McCarthy's arguments are a 100 percent reversal of the American system of rights “endowed by our Creator,” (http://www.ushistory.org/Declaration/document/index.htm) the protection of which is the reason “governments are instituted among men.” In McCarthy's system, rights are privileges bestowed upon subjects by government, not by God, and are probably best revoked permanently.

Thus, McCarthy doesn't believe the U.S. Bill of Rights limits the government, the traditional American point-of-view. He doesn't believe in the Constitution protects God-given rights, such as the Fifth Amendment guarantee to all men that “No person shall be ... deprived of life, liberty, or property, without due process of law” or the Sixth Amendment guarantee of for all men that “in all criminal prosecutions, the accused shall enjoy the right to a speedy and public trial, by an impartial jury.” Note that these are “amendments” to the Constitution, that they changed the Constitution and limited that “plenary” power McCarthy talked about. Note also that neither the Fifth nor the Sixth Amendments made any distinction between Americans and foreigners, man or woman, black or white. The Bill of Rights was written to shackle the government, not to dole out rights (as if government could really play the part of God).

But McCarthy says (http://article.nationalreview.com/print/?q=NzM1NzdlZWM2MmYyMzJmMjkyMWM5OGFiNTZhYjFhNmU=) he's got a good reason for reversing the American system of protecting rights:


“Between our security and the supposed unfairness of the detainees’ continued detention, there is no doubt about which must take precedence. The president’s oath is to protect the American people, not appease the Muslim masses abroad.”

The problem with that statement is that it is completely wrong. The President takes an oath to follow the law and protect the U.S. Constitution, not to protect the “people.” If McCarthy doubts it, he should dust off his copy of the U.S. Constitution, which specifies the oath the President must take (Article II, Section 1 (http://topics.law.cornell.edu/constitution/articleii)):


“I do solemnly swear (or affirm) that I will faithfully execute the office of President of the United States, and will to the best of my ability, preserve, protect and defend the Constitution of the United States.”

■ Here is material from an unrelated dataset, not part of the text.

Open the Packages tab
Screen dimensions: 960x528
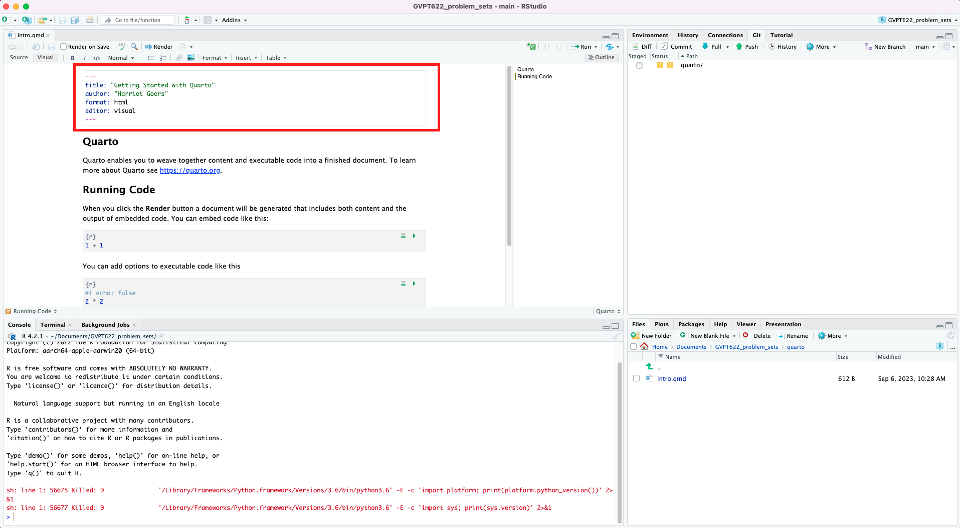click(691, 324)
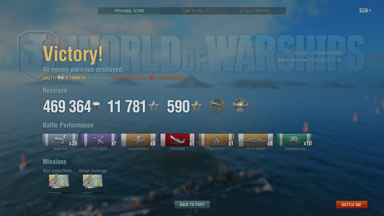
Task: Open the Boot Camp Challenge mission map
Action: point(59,181)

The President pledges to defend the Constitution and Bill of Rights at a priority higher even than protection of the people, because protecting the people's rights under the U.S. Constitution and Bill of Rights is the only way to protect the people. Protecting the rights of detainees, many of whom were innocent and not picked up on a battlefield (http://law.shu.edu/publications/guantanamoReports/guantanamo_report_final_2_08_06.pdf), is a far better way of protecting the nation than McCarthy's efforts to champion of the detention of people – American citizens and foreigners alike – without trial indefinitely.